IT’S BEEN A WEEK OF LOSSES:WHEN THE GOING GETS TOUGH, THE NOT-SO-TOUGH GET WEEDING



It's been a week of losses--two to Alzheimer's and one to an angiogram. Because these have occurred thousands of miles away while I am in Italy, there is an extra aura of unreality about it all.  So of course I am out here weeding, as I try to process it a bit.

It's the third death that has left many of us feeling blindsided. The senior member of our book group, one of the country's most distinguished physicians and a prolific author, himself, will not be at the next meeting of the book group. My husband described him as a lovable curmudgeon;others in the group refer to "his unique wit and wisdom." Lovably (or by turns, irritatingly) cantankerous and opinionated, Howard was always a brilliant force of nature.
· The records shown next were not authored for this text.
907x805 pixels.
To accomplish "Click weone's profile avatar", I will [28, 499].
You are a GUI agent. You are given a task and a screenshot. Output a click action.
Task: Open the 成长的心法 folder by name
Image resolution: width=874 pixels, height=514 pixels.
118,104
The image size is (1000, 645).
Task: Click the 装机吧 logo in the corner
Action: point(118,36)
I am having a flashback to "The Basileus Quartet," an unforgettable 1984 film that opens with a fiery performance of Schubert's "Death and the Maiden." (I hadn't recalled that it was a Franco-Italian co-production, but that makes it all the more appropriate for this blog.) In this case, death was not only part of the piece, but the first violinist and senior member of the quartet actually dies. The rest of the film is devoted to trying to fill his shoes, underscoring how much a group that has played together for so long is like a family.

It has taken me a while to feel that way about our book group, which I joined reluctantly. As one whose job it is to analyze literature, I was wearing my snobbish cap, thinking that no one would be reading or discussing things with the detail and intensity that I do, and to some extent, that has been true. Howard used to like to say that old people never emerge quite the same after surgery, and that he felt that his post-surgery self had become "less impatient." I feel similarly about my "book-group self," where I have learned to temper some of my desire not to let go of every possible point of interest, which may well be interesting only to me. I admit to having felt flattered, however, that Howard always seemed to want to hear what I had to say, even when he disagreed with me.

I got to see another side of Howard when in his semi-retirement, he saw my mom for G.I. consultations. He was great with her, and whenever she had a question, I knew that I could email him about it, and that every morning at 6AM, he was likely to answer. That's why it came as such a shock when Jim wrote to remind him about the next book group meeting, and got, in response: "Howard will not be able to respond to any messages for the foreseeable future." We later found out that during an angiogram, he had suffered a massive stroke from which he did not recover.

Howard and my 87-year-old mom were the same vintage. She seems to have taken in stride the news of his death, perhaps because, in recent years, she has had to get used to losing so many people in her life. Yet the view from our valley in Italy looks a bit better:it is not unusual to have formidable great-grandmas who, at 95+, are still ruling the roost. I aspire to be one of them. And I'd like my mom to join me.